Something quietly radical is happening across industries simultaneously: the most ambitious companies are competing on what they're removing. Microsoft is actively stripping Copilot integrations from Windows — out of Photos, Notepad, Widgets — after a user revolt against AI bloat. Meanwhile, Glossier is closing nine of its 12 physical stores, repositioning as a leaner digital-first brand after years of betting that ambient retail was the future. Same week, different sectors, identical logic: the pivot is away from expansion.

AI Feature Bloat and the Consumer Complaint Surge

The Microsoft reversal isn't cosmetic. It follows a documented pattern that a 2026 paper in arXiv CS.CY by researchers studying AI innovation and consumer complaints flagged directly: firms rushing AI features to market consistently see consumer complaint spikes that outpace the innovation benefit, especially when those features are forced rather than opt-in. Microsoft's public "commitments" to fix Windows 11 — including finally letting users pause updates indefinitely — read less like a product roadmap and more like a hostage negotiation. The lesson being relearned: trust, once lost to bloat, requires visible sacrifice to recover. You have to be seen throwing things overboard.
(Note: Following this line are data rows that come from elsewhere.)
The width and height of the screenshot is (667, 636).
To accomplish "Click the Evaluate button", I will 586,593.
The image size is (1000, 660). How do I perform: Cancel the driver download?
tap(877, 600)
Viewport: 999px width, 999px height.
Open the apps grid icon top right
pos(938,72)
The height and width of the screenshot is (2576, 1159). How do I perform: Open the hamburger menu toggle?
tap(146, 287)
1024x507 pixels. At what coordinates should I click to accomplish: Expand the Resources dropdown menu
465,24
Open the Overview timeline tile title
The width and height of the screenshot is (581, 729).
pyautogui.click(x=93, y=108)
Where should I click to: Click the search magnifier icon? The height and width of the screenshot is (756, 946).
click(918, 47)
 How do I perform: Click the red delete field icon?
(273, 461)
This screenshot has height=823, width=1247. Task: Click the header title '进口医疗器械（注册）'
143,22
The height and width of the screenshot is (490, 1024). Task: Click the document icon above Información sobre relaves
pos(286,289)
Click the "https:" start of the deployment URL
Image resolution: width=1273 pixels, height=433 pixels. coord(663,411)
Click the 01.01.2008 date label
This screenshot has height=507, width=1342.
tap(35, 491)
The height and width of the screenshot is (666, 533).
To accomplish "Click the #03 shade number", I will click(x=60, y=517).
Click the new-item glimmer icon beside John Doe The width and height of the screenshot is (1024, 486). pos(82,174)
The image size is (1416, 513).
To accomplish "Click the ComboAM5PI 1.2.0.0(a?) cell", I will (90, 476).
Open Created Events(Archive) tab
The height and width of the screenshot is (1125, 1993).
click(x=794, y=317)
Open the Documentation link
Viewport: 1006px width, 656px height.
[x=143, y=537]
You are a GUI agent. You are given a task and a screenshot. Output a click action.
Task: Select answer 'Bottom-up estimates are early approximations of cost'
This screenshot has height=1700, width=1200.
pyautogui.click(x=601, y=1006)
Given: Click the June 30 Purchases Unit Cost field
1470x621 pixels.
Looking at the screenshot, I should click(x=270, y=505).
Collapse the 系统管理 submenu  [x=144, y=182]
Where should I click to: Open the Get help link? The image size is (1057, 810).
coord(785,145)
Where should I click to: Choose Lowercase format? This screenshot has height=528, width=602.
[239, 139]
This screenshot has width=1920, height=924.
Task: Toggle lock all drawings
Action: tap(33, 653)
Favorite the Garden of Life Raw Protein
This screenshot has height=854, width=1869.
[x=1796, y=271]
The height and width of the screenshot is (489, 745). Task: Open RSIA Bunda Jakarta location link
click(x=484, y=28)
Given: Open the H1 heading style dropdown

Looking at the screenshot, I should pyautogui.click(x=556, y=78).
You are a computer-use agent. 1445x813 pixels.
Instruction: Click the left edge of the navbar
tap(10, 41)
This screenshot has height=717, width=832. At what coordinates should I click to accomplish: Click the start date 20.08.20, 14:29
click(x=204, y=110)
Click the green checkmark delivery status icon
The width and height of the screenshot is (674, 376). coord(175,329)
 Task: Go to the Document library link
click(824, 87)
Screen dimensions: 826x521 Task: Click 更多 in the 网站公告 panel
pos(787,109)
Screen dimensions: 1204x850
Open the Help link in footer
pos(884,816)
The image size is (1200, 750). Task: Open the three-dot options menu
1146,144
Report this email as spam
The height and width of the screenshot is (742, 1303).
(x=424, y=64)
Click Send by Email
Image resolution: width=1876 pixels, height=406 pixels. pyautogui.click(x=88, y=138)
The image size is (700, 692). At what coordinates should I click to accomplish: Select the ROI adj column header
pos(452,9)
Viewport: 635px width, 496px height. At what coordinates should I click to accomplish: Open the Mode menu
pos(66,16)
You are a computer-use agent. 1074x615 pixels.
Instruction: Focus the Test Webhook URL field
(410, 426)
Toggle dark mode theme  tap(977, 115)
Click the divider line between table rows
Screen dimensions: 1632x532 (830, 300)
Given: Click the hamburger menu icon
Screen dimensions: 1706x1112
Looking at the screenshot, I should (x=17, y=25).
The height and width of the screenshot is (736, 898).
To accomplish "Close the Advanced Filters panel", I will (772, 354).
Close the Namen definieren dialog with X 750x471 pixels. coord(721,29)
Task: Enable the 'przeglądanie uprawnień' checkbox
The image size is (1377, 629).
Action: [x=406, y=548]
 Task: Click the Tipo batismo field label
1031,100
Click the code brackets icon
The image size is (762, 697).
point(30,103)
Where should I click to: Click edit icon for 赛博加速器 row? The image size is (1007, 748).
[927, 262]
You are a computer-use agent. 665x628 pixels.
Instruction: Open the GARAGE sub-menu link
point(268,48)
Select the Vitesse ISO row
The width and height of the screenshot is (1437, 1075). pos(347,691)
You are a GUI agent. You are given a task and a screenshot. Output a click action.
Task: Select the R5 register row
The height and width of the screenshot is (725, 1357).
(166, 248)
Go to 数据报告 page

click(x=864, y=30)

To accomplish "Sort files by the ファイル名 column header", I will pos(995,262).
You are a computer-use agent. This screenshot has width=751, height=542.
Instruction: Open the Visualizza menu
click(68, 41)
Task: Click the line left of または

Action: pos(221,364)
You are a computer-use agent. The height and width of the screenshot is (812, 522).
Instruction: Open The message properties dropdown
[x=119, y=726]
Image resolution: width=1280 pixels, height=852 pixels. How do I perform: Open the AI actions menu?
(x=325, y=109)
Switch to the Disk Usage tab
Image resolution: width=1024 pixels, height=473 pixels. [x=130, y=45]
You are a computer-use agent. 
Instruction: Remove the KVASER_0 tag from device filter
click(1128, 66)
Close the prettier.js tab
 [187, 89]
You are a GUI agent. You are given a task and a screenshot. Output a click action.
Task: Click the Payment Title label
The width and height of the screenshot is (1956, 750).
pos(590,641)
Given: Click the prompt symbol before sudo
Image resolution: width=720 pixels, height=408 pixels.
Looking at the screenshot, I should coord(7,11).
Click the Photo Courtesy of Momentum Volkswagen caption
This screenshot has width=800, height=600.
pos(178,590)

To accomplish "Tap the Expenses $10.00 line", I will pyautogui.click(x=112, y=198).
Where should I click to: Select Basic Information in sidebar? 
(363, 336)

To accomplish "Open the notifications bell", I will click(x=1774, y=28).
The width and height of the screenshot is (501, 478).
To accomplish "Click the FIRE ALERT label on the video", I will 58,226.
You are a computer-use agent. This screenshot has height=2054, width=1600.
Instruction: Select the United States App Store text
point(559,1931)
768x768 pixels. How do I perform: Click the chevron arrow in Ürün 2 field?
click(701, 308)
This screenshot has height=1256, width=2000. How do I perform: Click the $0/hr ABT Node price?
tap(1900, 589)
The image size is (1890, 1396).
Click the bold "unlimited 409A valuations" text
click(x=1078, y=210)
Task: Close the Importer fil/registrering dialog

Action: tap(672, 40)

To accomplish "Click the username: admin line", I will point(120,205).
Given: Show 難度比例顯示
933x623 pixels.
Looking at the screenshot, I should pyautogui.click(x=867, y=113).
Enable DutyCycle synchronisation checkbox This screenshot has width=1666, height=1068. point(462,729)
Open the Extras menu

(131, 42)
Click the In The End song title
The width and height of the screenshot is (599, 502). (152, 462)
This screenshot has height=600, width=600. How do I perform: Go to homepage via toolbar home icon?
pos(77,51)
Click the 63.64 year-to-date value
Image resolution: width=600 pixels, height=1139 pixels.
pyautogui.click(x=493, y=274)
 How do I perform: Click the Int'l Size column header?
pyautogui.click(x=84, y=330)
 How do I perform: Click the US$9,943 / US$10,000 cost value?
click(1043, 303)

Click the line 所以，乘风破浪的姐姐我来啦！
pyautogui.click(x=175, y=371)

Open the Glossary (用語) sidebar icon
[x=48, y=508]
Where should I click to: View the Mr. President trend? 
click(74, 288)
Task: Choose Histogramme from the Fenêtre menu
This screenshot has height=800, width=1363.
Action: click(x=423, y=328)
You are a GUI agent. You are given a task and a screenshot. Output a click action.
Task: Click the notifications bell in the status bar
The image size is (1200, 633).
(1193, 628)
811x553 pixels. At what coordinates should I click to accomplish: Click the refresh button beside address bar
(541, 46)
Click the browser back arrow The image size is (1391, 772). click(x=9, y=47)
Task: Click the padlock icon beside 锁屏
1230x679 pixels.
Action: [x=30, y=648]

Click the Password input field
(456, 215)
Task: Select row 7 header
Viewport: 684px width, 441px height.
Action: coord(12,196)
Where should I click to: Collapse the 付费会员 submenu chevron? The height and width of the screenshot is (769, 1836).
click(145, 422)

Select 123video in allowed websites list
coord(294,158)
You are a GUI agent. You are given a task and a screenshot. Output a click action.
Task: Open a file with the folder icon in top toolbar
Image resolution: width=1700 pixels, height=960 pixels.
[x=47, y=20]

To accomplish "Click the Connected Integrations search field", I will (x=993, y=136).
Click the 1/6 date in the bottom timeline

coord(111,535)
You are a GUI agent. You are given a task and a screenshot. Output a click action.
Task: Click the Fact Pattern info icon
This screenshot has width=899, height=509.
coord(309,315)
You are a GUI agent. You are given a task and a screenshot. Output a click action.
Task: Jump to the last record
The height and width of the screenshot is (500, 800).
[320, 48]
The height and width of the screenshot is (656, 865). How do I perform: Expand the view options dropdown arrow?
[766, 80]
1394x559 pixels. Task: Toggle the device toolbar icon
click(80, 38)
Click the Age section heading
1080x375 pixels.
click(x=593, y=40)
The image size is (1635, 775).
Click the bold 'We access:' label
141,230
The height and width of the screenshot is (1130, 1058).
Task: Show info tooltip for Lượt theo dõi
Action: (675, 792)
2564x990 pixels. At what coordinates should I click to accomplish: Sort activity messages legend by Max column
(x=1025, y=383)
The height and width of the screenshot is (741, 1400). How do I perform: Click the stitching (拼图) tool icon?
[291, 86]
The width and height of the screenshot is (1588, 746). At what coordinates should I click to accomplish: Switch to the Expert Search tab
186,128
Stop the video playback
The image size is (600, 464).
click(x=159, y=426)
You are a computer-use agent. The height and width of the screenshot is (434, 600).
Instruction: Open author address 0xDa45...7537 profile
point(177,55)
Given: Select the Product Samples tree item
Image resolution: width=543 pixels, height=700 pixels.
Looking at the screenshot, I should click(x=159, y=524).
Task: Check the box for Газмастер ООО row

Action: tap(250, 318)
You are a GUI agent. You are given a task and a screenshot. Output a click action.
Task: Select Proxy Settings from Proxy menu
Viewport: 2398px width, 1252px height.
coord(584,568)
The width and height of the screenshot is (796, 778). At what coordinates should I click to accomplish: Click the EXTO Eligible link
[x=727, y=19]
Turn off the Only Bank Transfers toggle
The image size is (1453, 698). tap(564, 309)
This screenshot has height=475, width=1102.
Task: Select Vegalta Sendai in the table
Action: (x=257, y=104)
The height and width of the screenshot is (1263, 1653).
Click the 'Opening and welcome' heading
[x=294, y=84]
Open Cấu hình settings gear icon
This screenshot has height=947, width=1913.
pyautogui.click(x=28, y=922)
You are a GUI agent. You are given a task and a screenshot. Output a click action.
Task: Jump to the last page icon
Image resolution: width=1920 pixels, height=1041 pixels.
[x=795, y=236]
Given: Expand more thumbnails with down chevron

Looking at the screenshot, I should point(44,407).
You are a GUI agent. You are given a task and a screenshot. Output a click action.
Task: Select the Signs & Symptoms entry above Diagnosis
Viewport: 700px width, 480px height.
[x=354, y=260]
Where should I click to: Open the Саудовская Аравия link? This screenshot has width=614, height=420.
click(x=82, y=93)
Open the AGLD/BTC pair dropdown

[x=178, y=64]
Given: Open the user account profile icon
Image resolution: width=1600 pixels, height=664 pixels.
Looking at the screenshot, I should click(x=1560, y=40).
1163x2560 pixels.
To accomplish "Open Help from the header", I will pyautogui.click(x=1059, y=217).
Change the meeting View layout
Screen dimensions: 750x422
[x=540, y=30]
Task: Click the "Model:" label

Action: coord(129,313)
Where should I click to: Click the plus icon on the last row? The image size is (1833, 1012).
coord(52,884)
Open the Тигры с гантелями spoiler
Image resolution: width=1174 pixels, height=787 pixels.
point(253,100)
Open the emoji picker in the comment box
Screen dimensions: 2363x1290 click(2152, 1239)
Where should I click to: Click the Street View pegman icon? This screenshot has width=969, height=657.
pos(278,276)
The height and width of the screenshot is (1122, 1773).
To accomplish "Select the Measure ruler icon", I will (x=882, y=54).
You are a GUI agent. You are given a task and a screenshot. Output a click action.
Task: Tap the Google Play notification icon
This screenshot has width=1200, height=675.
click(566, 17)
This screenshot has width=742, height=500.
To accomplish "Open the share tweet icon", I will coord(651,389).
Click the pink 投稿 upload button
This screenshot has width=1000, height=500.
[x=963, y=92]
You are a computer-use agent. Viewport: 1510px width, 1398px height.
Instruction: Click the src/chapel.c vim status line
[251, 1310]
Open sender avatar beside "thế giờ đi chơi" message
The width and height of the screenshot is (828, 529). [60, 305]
Glossier's Minimalism Trap and the DTC Reckoning

Glossier's store closures echo a broader DTC correction. The brand built its identity on the idea that physical space was community infrastructure — the store as content. That thesis hasn't died, but it's been heavily means-tested by inflation, foot traffic data, and the realization that most DTC brands were subsidizing discovery through real estate they couldn't afford. The cruel irony: Glossier's aesthetic has always been about effortless minimalism, but it took maximum overextension to actually achieve it. This connects to what Kyle Raymond Fitzpatrick identified as enshittification — the cycle where platforms and brands expand until the expansion itself becomes the product's undoing. The retreat is the correction. Strategic subtraction isn't failure; it's the next phase of the growth narrative, rebranded.